Maggie's empathy is reflected in her nurturing attitude toward the abducted baby Katahdin, which she takes charge of and takes to carrying around in her arms as if she were cradling a human infant. Maggie seems painfully aware that she might be looking at her own future child in this pint-sized freak of nature, and seems prepared to accept that the future of nature and the human race alike could well be hideous mutations, as her maternal instinct overrides her revulsion. The sight of her cradling the young Katahdin is bizarre and yet entirely satisfying on an emotional gut level. Fact is, your heart truly bleeds for the twisted little monstrosity, it being so wretchedly helpless and pathetic, and I think it's fair to say that you end caring about the fate of the infant Katahdin more than you do any of the human participants, except possibly Maggie. It's an investing story thread, but sadly one that the movie itself ultimately doesn't know what to do with. The young Katahdin comes to an abrupt end when it bites Maggie in the neck and Rob proceeds to drown it, prompting the question as to why he went to such great lengths to keep it alive (incurring the wrath of the adult Katahdin) if he was willing to off it so casually. It could be a deliberate tactic on the part of the film, to caution us about the dangers of getting too romantic in our view of the natural world, but I very much doubt it.
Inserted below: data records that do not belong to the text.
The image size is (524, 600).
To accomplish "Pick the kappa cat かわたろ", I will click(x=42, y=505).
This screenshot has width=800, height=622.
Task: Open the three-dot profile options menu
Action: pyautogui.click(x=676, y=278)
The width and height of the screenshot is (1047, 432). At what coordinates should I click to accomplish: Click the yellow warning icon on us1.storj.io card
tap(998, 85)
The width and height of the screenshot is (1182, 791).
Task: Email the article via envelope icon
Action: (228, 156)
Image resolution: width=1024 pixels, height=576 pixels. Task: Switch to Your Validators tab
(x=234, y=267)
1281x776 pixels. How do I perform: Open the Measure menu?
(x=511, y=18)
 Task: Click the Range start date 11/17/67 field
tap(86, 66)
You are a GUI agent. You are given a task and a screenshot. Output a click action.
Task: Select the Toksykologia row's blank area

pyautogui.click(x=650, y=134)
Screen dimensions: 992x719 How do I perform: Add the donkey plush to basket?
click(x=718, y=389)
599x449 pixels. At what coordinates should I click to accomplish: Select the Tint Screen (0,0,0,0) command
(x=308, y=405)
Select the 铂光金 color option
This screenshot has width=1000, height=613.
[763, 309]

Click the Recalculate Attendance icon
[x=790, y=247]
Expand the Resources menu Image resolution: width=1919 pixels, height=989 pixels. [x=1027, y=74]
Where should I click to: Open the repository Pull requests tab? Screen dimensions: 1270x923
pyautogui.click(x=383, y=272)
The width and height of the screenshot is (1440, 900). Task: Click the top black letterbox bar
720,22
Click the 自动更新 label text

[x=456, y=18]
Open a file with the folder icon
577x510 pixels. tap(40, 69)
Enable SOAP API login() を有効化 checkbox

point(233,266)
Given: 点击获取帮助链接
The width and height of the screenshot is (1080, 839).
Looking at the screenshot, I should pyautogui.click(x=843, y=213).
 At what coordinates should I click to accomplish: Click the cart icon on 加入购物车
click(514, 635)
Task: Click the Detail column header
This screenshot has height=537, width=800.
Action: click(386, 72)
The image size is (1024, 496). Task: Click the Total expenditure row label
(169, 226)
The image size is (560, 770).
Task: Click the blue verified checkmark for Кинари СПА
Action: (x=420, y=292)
It comes across as bad writing more than anything. The film, simply put, is not interested in Maggie's pregnancy arc, or in her anxieties about parenthood, issues which feel as if they should be treated with far more dramatic importance. Not only does her relationship with her adopted baby receive no pay-off, but her dilemma regarding her own unborn monstrosity is left dangling, without resolution. Now that I think about it, I recall that The Fly did something very similar. I wonder why multiple monster movies from this era were so eager to tip-toe up to the well of the corrupted pregnancy but unwilling to actually dunk themselves into it.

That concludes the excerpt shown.